== Trecho ==
>>>>>

Tradução e adaptação elaboradas pelo Pr Silvio Dutra, de citações extraídas do comentário de autoria de Thomas Manton, sobre o segundo capítulo da epístola de Tiago.
“Porque o juízo é sem misericórdia para com aquele que não usou de misericórdia. A misericórdia triunfa sobre o juízo.” (Tiago 2.13)
Tiago disse no versículo anterior: “Falai de tal maneira e de tal maneira procedei como aqueles que hão de ser julgados pela lei da liberdade”. Ele lembra ao cristão que ele deveria proceder como quem não está debaixo do rigor da aliança das obras; porque se você se permitir qualquer pecado ou fazer qualquer coisa contra qualquer parte da lei régia, você nada pode esperar além de juízo sem misericórdia. Ser cruel em não prover os seus irmãos e não ter misericórdia para com eles é um pecado que vai colocá-lo nesta condição, não somente por ser isto uma transgressão da lei, mas um pecado especial, que parece requerer tal julgamento.
“Porque o juízo será sem misericórdia para com aquele que não usou de misericórdia”
Nesta expressão Tiago se reporta ao efeito do pacto de obras, que é o julgamento, sem qualquer mistura de misericórdia, a lei do pacto feito com Adão e sua descendência, nada faz para diminuir a transgressão, como também implica a retaliação de Deus: homens duros acharão justamente uma dura recompensa.

<<<<<

== Trecho dos dados ==
>>>>>

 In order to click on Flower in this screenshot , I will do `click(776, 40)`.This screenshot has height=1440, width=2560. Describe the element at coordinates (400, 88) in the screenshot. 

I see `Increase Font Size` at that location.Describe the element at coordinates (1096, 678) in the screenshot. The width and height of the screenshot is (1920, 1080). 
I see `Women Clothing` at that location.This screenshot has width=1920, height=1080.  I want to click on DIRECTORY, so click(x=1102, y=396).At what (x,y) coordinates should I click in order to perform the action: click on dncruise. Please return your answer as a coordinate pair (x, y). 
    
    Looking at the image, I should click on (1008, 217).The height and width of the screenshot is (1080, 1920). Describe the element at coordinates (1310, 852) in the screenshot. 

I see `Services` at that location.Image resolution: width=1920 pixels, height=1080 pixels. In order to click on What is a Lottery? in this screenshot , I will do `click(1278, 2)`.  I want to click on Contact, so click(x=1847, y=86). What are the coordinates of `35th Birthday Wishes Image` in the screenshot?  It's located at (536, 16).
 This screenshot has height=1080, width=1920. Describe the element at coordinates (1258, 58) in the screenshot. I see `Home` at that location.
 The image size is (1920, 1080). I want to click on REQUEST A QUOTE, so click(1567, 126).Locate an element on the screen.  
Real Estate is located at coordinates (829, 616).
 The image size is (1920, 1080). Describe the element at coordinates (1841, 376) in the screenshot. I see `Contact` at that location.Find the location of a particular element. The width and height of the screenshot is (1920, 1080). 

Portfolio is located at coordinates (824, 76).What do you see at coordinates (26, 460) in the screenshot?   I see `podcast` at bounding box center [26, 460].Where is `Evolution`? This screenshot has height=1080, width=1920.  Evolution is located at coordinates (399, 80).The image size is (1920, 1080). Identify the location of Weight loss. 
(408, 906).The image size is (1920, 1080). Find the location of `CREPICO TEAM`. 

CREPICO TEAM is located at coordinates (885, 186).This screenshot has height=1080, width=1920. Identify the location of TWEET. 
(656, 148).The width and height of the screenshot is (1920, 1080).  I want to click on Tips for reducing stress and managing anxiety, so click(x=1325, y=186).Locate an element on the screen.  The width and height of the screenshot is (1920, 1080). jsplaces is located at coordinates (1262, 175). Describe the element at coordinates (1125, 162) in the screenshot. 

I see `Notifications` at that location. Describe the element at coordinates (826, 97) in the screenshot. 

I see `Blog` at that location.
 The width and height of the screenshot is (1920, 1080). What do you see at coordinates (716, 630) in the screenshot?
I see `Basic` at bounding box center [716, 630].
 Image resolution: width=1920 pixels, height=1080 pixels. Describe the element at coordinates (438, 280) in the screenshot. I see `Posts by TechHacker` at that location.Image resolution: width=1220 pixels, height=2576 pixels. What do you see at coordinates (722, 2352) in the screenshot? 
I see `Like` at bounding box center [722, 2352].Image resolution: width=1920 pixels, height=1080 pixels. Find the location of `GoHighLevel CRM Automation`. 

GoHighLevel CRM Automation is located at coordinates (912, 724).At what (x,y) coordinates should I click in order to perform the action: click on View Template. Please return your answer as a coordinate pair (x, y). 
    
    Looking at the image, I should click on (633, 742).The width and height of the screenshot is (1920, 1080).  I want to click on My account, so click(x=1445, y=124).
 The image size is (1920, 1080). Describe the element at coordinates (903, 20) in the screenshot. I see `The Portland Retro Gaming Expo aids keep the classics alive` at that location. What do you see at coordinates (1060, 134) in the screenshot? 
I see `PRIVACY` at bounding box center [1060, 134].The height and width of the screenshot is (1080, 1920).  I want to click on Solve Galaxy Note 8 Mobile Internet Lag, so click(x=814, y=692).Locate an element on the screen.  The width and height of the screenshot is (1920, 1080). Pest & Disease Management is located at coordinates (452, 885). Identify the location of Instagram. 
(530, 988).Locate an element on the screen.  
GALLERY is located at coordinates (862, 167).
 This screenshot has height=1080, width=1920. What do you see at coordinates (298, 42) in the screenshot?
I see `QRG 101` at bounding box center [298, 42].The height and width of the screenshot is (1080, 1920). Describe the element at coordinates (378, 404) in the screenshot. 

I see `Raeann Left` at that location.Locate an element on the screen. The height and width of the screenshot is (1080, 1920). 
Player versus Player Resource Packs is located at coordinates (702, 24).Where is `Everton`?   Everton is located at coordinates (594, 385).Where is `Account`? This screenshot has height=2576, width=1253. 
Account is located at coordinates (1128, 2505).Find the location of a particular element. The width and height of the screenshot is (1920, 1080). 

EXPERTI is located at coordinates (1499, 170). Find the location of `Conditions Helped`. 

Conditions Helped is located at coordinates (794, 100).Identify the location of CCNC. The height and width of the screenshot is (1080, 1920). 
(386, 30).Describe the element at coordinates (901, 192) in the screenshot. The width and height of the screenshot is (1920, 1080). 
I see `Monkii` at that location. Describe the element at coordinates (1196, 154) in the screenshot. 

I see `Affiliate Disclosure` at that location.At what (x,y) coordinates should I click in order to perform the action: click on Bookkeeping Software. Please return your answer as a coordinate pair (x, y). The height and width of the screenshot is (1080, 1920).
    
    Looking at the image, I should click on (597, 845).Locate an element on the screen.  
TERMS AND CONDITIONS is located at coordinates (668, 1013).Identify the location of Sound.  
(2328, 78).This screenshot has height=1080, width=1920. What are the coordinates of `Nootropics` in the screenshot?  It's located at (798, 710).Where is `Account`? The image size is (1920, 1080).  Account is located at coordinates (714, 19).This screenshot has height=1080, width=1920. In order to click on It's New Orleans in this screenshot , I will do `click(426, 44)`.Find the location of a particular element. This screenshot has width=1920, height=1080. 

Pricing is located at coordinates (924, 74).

<<<<<

== Tarefa 1 ==
Liste todas as passagens entre aspas que aparecem no trecho sobre Tiago 2.13.
== Tarefa 2 ==
Por favor, reescreva a parte do trecho entre "Tradução e adaptação" e "epístola de Tiago.", inclusive, substituindo "Pr" por "Pastor".

== Resposta escrita 1 ==
1. "Porque o juízo é sem misericórdia para com aquele que não usou de misericórdia. A misericórdia triunfa sobre o juízo."
2. "Falai de tal maneira e de tal maneira procedei como aqueles que hão de ser julgados pela lei da liberdade"
3. "Porque o juízo será sem misericórdia para com aquele que não usou de misericórdia"

== Resposta escrita 2 ==
Tradução e adaptação elaboradas pelo Pastor Silvio Dutra, de citações extraídas do comentário de autoria de Thomas Manton, sobre o segundo capítulo da epístola de Tiago.